This post is a revised version of a briefing I wrote for colleagues a few months ago. My research included asking members of the archives-nra mailing list whether and how their organisation was archiving its corporate website. It emerged that few organisations are actively doing this, but many archivists would like to know more. So I am putting this piece online to help others in need of a short intro and some pointers for further exploration. It’s written from a university perspective, but is probably relevant to many other public sector organisations.
What is web archiving?
‘Archiving’ is used in the archival sense: preserving websites indefinitely as archives for use. Preserving websites raises profound questions around issues such as temporal coherence, authenticity, quality assurance, selection and appraisal, and how to justify particular costs. Standards and methods have however been developed in recent years. Web archivists work to the ISO 28500 standard, which specifies methods of capture and the WARC format (which allows multi-format materials to be aggregated into one archival file). The scale of websites means that web archiving is generally automated: sites are crawled/harvested at agreed intervals. There are three main methods: client-side archiving, transaction-based and server-side.
Why archive the corporate website?
Since the late 1990s universities have increasingly used their corporate website for sharing information, marketing and engagement. In many cases, pages and documents published on the site have taken over the functional role of the paper records and publications managed in a university archive. Web technology has also enabled new kinds of records which may in some cases merit permanent retention.
Archiving the website therefore allows an organisation to document key decisions and developments in support of its business activities.
It enables the university to meet legal and contractual requirements – for example in the case of disputes with students, staff can use the archived website can prove what information was made available to them.
The website represents the way the university has presented itself to its audiences, which is a significant part of its history. It will include details of innovations and projects which may not otherwise be recorded.
What should be archived, when, and how often?
University websites typically publish documents which are part of the institutional records such as meeting minutes. These can be managed using the organisation’s retention schedule and archived outside a web archiving process following standard digital preservation techniques. It would be more usual to ingest such material into the archive service by transfer from the originating department, but it is possible that in some circumstances (e.g. if some disruption to transfer happened) the document published online could be taken instead.
‘Web pages’ cannot be managed in this way as web archiving is not a simple one-off procedure. It is an ongoing suite of processes requiring multiple choices, with no right or easy answers. Motivation, selection and methods are inter-connected and it is important to focus on what is significant and must be preserved.
The client-side crawler approach may be best suited to university websites and preservation intent. Various companies offer such ISO 28500 client-side web archiving services e.g. Archive-it and Hanzo Preserve. Such firms base their subscription charges on variables such as the size/nature of the website and how often it is to be crawled.
Aren’t the Internet Archive doing this anyway? Yes, the Internet Archive crawls corporate websites.
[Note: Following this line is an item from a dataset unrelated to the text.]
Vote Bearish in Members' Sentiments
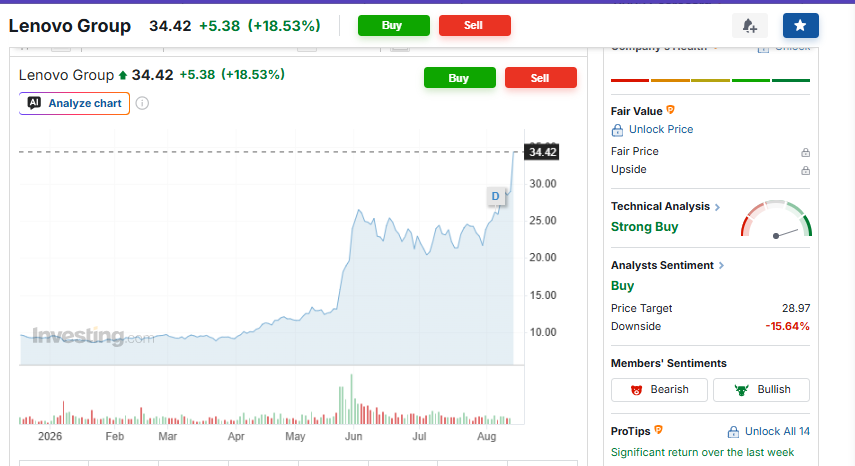The image size is (855, 466). 659,390
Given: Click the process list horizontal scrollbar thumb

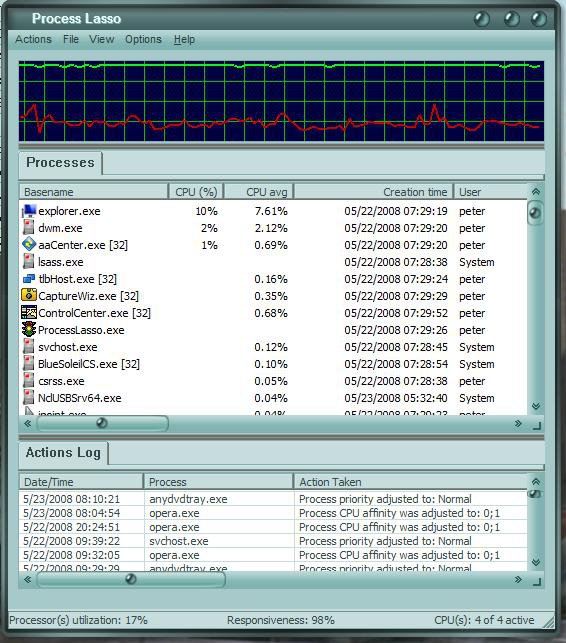Looking at the screenshot, I should (102, 423).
However, this may only cover parts of a site, and the organisation has no control over the process e.g. timing, content etc.
Can’t we use the Content Management System? No, CMS services focus on management and marketing and are unlikely to offer permanent preservation services to archival standards.
What about other aspects of university web presence? Yes, these should be considered when making decisions about web archiving.
What about copyright? Web archiving raises serious issues around intellectual property. However this should not pose a major problem for corporate websites, as the content will be copyright of the university. Third-party content shown on the site would have to be cleared for web archiving or redacted by the archiving process.
British Standards Institute. Information and documentation: WARC file format. BSI, ISO, 2017 ISO 28500:2017.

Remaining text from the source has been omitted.